Provided text:
In Germany, where they still hand count votes on paper ballots, the exit polls are so notoriously reliable that no one minds the wait for official results.  Because for generations the polls’ projections have never been any more than one-tenth of a percent off from the final tally! There’s no suspense or surprise when the final tally is announced.

 

On the subject of paper, per the Mitofsky 2005 report data, http://www.inthesetimes.com/site/main/article/1970  only in the precincts using the old-fashioned hand counted paper ballots did the official count and the exit polls fall within the MOE (Margin of Error).Bush lost only 2 of the key swing states, New Hampshire and Nevada.  These were the only 2 swing states that had verifiable paper ballots.  In the states with paper trails, exit polls mirrored the final vote count - ten states in all - and the exit poll vs actual data differential showed only an average 0.8% Bush gain, within the 1% MOE, causing one to question - How did that absence of paper “trails” in those other districts somehow coincide with the failure of the long-trusted science of polling unique to those very same districts?

  


 

Patterns vs. Random  

 

When seeking signs of fraud, statisticians claim they look for patterns rather than false positives.  False positives need not be huge to arouse suspicion, but they must be systematic, not random.  In the past two Presidential elections, ALL the so-called false positives indicated a Democratic win.  Were it only “by chance”, the Republican candidate would have received false positives as well--about half the time.  Patterns are what indicate fraudIt corresponds to the coin toss example... the coin will not land on heads every single time it’s tossed…for four years....Unless, of course, it’s been weighted.

 

The Committee for the Study of the American Electorate pronounced this past election’s Exit Polls to be the most inaccurate since 1988.  Despite a $10 million polling system.  Statistician Dr. Ron Baiman (see link below) testified that the odds of the Ohio exit poll shifts occurring as they were reported were about 55 million to 1.

 

The National Election Data Archive Project reported their findings on 26 states’ exit polls that had incorrectly predicted Kerry wins-- the odds against this degree of unprecedented poll failure happening, they determined, were 16.5 million to 1.

 

In 2000, Exit Polls showed Gore winning the most critical state of Florida by 3%.  That figure flipped in the middle of the night to a Bush win, as we all witnessed.  Fox News called Florida for Bush before the counting was finished.  The extended Bush family was assembled for the cameras to accept the victory.  That the Florida Secretary of State was acting Co-chair of the Bush/Cheney campaign, left some with their heads shaking in suspicion. 

 

In 2004, Exit Polls showed Kerry winning the popular vote by 3% and the most critical state of Ohio by 4%.  That figure flipped in the middle of the night to a Bush win, as we all witnessed.  Fox News called Ohio for Bush before the counting was finished.  The extended Bush family was assembled for the cameras to accept the victory. That the Ohio Secretary of State was acting Co-chair of the Bush/Cheney campaign, left some with their heads shaking in suspicion.

Material to process:
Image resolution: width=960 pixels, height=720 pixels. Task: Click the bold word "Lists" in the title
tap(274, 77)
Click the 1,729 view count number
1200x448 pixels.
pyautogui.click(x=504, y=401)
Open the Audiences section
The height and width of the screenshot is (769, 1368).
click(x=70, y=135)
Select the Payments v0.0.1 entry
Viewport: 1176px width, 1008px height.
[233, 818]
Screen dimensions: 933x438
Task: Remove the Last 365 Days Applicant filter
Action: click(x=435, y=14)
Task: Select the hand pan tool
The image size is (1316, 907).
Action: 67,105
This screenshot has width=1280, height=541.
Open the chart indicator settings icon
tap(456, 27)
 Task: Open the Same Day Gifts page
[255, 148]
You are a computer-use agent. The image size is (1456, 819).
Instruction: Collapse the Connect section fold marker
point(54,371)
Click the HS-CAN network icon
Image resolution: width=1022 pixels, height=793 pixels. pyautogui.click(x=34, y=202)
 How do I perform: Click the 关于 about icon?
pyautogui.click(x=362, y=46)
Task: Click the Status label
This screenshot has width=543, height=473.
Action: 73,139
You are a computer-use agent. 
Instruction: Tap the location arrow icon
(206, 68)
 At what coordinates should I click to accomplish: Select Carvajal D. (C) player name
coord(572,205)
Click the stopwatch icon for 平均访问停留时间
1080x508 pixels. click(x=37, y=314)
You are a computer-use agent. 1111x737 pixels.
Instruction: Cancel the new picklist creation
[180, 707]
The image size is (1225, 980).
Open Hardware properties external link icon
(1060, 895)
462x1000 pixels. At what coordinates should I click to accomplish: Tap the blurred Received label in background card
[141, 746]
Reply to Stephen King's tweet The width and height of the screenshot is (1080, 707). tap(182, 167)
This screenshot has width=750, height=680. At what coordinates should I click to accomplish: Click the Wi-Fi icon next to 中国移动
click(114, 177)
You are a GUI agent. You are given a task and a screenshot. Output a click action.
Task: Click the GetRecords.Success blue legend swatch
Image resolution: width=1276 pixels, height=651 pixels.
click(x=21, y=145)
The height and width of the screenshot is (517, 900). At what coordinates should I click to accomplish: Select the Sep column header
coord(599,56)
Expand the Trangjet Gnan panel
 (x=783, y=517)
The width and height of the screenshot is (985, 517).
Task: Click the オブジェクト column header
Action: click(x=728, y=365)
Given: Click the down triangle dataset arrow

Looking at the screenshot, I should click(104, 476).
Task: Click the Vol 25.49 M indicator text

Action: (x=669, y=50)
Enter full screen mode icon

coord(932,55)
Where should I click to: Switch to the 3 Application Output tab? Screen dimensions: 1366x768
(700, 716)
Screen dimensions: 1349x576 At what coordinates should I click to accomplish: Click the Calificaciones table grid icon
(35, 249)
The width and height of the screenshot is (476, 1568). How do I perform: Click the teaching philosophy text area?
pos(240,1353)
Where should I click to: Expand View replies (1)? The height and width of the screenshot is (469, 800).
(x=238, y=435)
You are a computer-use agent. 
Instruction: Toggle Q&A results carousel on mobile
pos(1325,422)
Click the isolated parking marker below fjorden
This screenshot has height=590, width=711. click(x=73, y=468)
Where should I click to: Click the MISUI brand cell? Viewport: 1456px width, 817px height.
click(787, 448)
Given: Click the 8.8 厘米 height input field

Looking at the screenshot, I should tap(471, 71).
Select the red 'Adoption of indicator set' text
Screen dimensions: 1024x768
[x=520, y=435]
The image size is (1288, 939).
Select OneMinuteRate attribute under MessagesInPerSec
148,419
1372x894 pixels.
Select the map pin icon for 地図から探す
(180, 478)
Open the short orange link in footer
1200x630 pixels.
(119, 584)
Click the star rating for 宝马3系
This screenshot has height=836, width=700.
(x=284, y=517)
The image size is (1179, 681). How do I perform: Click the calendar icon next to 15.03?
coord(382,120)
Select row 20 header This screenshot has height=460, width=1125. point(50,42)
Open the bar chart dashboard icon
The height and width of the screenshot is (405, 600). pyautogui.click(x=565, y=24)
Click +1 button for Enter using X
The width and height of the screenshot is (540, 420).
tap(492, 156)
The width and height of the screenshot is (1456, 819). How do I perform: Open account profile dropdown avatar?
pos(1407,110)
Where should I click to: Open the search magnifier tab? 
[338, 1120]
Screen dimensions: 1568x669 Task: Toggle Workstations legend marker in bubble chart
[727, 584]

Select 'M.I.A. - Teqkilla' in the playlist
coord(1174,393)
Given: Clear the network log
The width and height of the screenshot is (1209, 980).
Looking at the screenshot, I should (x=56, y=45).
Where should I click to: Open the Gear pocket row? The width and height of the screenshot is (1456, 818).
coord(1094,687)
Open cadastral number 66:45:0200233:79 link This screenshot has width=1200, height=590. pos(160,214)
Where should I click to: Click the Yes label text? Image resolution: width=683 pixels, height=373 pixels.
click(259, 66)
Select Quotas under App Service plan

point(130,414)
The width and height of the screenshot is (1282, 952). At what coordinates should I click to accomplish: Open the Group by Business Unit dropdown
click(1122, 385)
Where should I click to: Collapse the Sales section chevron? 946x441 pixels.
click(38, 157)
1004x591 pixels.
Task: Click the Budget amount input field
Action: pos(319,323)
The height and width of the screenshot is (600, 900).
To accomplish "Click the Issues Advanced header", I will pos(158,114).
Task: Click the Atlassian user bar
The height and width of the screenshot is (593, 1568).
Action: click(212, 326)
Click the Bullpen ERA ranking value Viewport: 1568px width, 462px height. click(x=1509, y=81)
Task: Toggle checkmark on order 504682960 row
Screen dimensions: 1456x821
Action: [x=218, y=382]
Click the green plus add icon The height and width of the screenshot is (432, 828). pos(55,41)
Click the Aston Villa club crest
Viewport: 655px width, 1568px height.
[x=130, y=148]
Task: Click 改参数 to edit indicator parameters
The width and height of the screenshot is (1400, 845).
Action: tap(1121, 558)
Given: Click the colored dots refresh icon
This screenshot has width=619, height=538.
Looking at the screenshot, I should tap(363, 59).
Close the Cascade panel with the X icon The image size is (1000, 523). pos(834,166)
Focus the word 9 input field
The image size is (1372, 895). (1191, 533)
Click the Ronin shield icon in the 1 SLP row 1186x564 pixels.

Directives:
**a.** Copy out the rows unchanged, from the line with "Click the stopwatch icon for 平均访问停留时间" to the line with "click(x=21, y=145)", both of those lines included.
**b.** Pick up the piece on exit polls and vote counts in the 2000 and 2004 elections where it stops, and write the next part.

Responses:
**a.**
Click the stopwatch icon for 平均访问停留时间
1080x508 pixels. click(x=37, y=314)
You are a computer-use agent. 1111x737 pixels.
Instruction: Cancel the new picklist creation
[180, 707]
The image size is (1225, 980).
Open Hardware properties external link icon
(1060, 895)
462x1000 pixels. At what coordinates should I click to accomplish: Tap the blurred Received label in background card
[141, 746]
Reply to Stephen King's tweet The width and height of the screenshot is (1080, 707). tap(182, 167)
This screenshot has width=750, height=680. At what coordinates should I click to accomplish: Click the Wi-Fi icon next to 中国移动
click(114, 177)
You are a GUI agent. You are given a task and a screenshot. Output a click action.
Task: Click the GetRecords.Success blue legend swatch
Image resolution: width=1276 pixels, height=651 pixels.
click(x=21, y=145)

**b.**
 

My keyboard is not malfunctioning—this is what really happened.

 

During the day, Bush’s aides informed the president that he was losing the election by about three points, according to a source with access to information inside the White House.  Karl Rove however, unwavering in his confidence, is said to have affirmed his certainty that the vote would “turn around”.  It was also reported that at one point on that evening a Kerry aide addressed him as “Mr. President”, citing his outside the margin of error percentage point lead as a clear indicator of victory.

 

To everyone’s amazement, Bush strongholds of Kentucky, Virginia and North Carolina were being announced by the networks as “too close to call”.  At 7:30 PM the networks announced Ohio and Florida both at Kerry 51, Bush 49.  In fact, the National Exit Poll data was also off that day in the oddest manner, in that the final tally was an exact flip of the numbers.

 

At 4 PM exit polls called Kerry 51, Bush 48. 

 

At 7:30 PM it was still Kerry 51, Bush 48. 

 

Then by 1:30 the following day it reverses to Bush 51, Kerry 48.

 

Per Dick Morris, political consultant for both Republican and Democratic campaigns, “According to ABC TVs exit polls, Kerry was slated to carry Florida, Ohio, New Mexico, Colorado, Nevada and Iowa...all of which Bush carried.”  He goes on to say that “Exit polls are almost never wrong,” because of all the surveys and polls, they are the ones that eliminate the polling of the potential ‘non-voter’.  Only those who actually GO to the polls will be queried.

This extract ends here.